Dick Durbin and Oprah are going to tell our families what is good? Rahm Emmanuel and Barack Obama are going to teach us morality? To hand over to a creature the authority that belongs only to God—well that is the surest possible recipe for personal and societal disaster.

The true God—the God of Israel—and the God of Jesus—cannot be relegated to the occasional reference on a Sunday— and no more influential in our lives than helping us pick the hymns we sing. When that happens we create an authority vacuum. Who will help us negotiate the moral issues of our lives we ask? And the state—in the practical absence of God—says “We will.” I’ll bet they will!

That is how the state becomes a god and makes a wreck of our country and our world and our families— Practical atheism—living our lives as if there were no God, or as if he really had nothing to do with our lives—and can develop even within the Church.

Sometimes people in the church—including priests—and even Bishops can act as if the Church does not come from the True God or speak with the authority of God. They think the Church as more of club for a select few where we can pick and choose what we believe according to how we feel about it all.

For a Catholic practical atheist, God is not really involved with what we believe.

We don’t like this teaching? Toss it. We don’t like the Pope’s decrees? Ignore them.

But the problem is that if God is God, then what He teaches by means of the Church is true and it cannot change and we must accept it and believe. Maybe we don’t like something—maybe we don’t want it to be true in our lives or in the lives of others—but that’s too bad; because if it is true— all the complaining in the world will not make it false—and—if it is false—there is nothing we can do that will make it true—and all the wishing in the world will not change it.

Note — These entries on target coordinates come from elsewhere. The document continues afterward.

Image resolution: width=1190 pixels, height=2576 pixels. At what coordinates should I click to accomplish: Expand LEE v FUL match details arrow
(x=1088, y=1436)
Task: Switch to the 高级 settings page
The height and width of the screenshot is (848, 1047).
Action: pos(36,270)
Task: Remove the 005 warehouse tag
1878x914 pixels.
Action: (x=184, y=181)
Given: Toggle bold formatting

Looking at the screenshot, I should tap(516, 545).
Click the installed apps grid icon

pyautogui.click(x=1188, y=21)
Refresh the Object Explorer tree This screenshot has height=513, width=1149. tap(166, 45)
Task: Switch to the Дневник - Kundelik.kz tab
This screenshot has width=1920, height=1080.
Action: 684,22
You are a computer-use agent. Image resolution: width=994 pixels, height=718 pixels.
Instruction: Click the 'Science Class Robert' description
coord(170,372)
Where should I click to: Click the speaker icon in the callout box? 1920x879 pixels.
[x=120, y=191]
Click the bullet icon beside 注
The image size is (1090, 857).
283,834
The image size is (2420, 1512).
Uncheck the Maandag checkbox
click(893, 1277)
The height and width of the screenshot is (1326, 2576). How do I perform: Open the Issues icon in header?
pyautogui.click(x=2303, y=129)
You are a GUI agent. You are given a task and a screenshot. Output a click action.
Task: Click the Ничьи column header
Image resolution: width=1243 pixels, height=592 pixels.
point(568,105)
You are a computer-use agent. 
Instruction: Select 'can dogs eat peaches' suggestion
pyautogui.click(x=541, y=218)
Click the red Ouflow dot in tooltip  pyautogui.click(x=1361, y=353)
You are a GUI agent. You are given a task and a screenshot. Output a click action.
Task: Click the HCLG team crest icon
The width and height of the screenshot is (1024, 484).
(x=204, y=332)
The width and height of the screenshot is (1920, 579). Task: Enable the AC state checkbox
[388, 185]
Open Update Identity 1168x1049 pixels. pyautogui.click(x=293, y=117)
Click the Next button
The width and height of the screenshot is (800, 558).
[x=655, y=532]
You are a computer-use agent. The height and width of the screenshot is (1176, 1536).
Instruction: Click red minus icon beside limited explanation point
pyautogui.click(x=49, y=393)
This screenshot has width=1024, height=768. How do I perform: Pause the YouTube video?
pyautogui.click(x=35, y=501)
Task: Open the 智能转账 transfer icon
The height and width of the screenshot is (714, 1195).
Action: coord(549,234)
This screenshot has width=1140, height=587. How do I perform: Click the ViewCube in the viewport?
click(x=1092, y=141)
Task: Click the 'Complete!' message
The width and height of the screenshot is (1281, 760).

Not too long ago we were treated to the news that a Catholic parish and its pastor, had submitted to their bishop a petition in which they were all protesting one of the infallible teachings of the Church concerning the sacrament of Holy Orders—that only men can be ordained priests.

What they were doing was telling their Bishop and all the world that—even though they were Catholic-they were not going to believe what the Catholic church believes about Holy Orders! I am sure their Bishop will explain things to them, but welcome to the world of practical atheism where we make all our decisions about what we believe and how we should live as if God and the infallible teachings of His Church did not matter.

You see how practical atheism has made inroads all over our world. Our resolution must be firm—we must understand that there is no God in all the earth—but our God—and His Church speaks with His Authority. And this is whom we will follow in all the decisions in all of our lives—when we are in the voting booth—when we are in the pews.

We may not make friends being so bold about the implications of our beliefs, but at least we will be genuine and Faithful and that is all that our God wants.